— START DATA EXTRACT —

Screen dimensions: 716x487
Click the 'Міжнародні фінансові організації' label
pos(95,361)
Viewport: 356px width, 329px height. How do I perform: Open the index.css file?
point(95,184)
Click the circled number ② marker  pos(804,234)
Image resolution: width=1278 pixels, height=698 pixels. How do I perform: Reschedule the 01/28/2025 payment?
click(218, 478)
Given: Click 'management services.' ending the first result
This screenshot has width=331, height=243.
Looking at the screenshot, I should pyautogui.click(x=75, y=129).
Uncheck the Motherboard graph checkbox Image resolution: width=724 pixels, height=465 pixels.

— END DATA EXTRACT —
— START DATA EXTRACT —

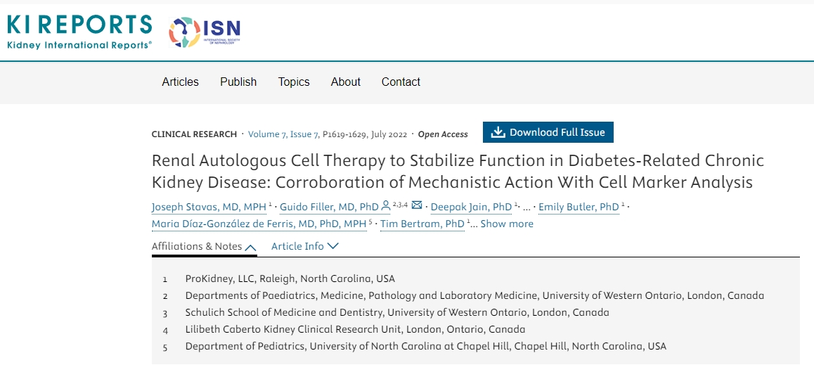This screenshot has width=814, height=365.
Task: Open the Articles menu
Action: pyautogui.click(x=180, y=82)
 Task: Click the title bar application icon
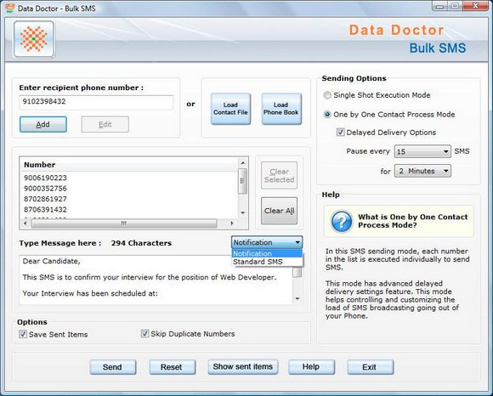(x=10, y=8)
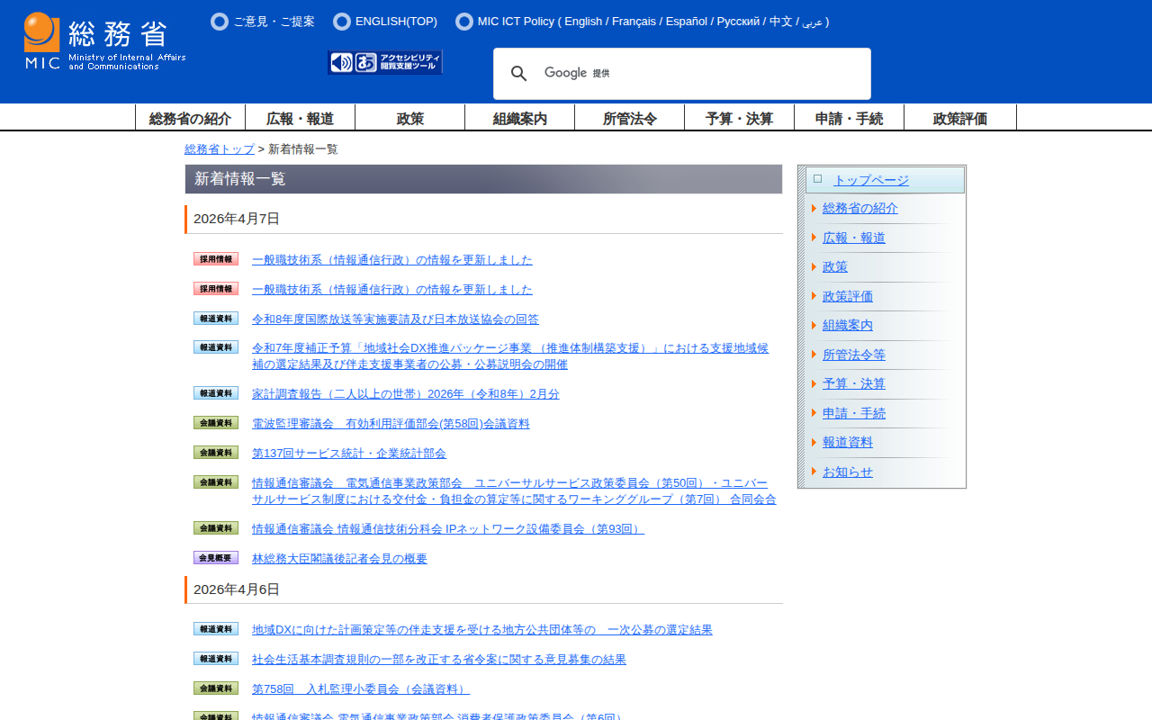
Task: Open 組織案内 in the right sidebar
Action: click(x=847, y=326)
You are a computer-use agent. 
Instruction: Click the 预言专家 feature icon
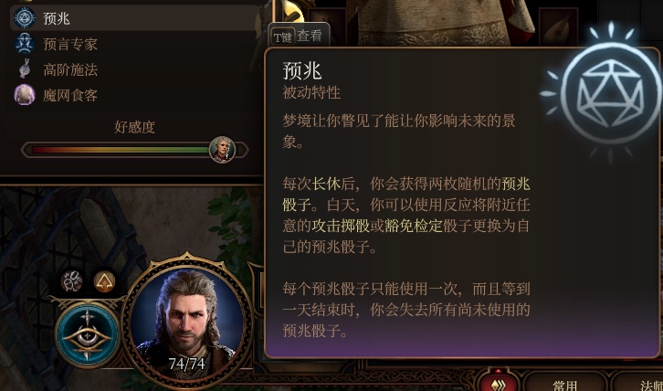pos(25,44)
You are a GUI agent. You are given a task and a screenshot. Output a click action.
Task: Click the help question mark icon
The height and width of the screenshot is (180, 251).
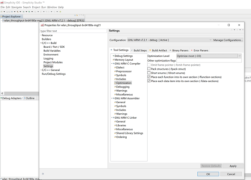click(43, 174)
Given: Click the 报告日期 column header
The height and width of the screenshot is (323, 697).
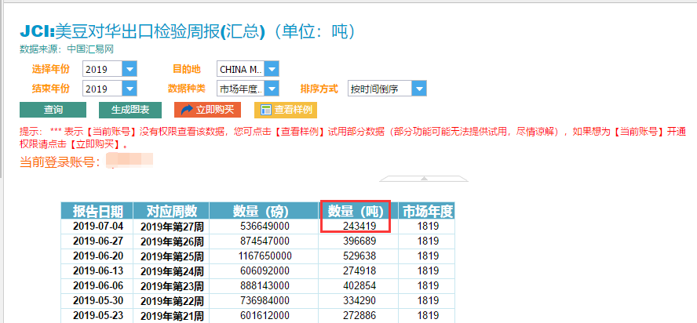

— END DATA EXTRACT —

* **EXERCISE**
Could you format the data from the line with "Screen dimensions: 716x487" through the line with "Uncheck the Motherboard" as a Markdown table with the columns Row and Line, numbering each row and leaving out blank lines?

* **CORRECT ANSWER**
| Row | Line |
|---|---|
| 1 | Screen dimensions: 716x487 |
| 2 | Click the 'Міжнародні фінансові організації' label |
| 3 | pos(95,361) |
| 4 | Viewport: 356px width, 329px height. How do I perform: Open the index.css file? |
| 5 | point(95,184) |
| 6 | Click the circled number ② marker  pos(804,234) |
| 7 | Image resolution: width=1278 pixels, height=698 pixels. How do I perform: Reschedule the 01/28/2025 payment? |
| 8 | click(218, 478) |
| 9 | Given: Click 'management services.' ending the first result |
| 10 | This screenshot has width=331, height=243. |
| 11 | Looking at the screenshot, I should pyautogui.click(x=75, y=129). |
| 12 | Uncheck the Motherboard graph checkbox Image resolution: width=724 pixels, height=465 pixels. |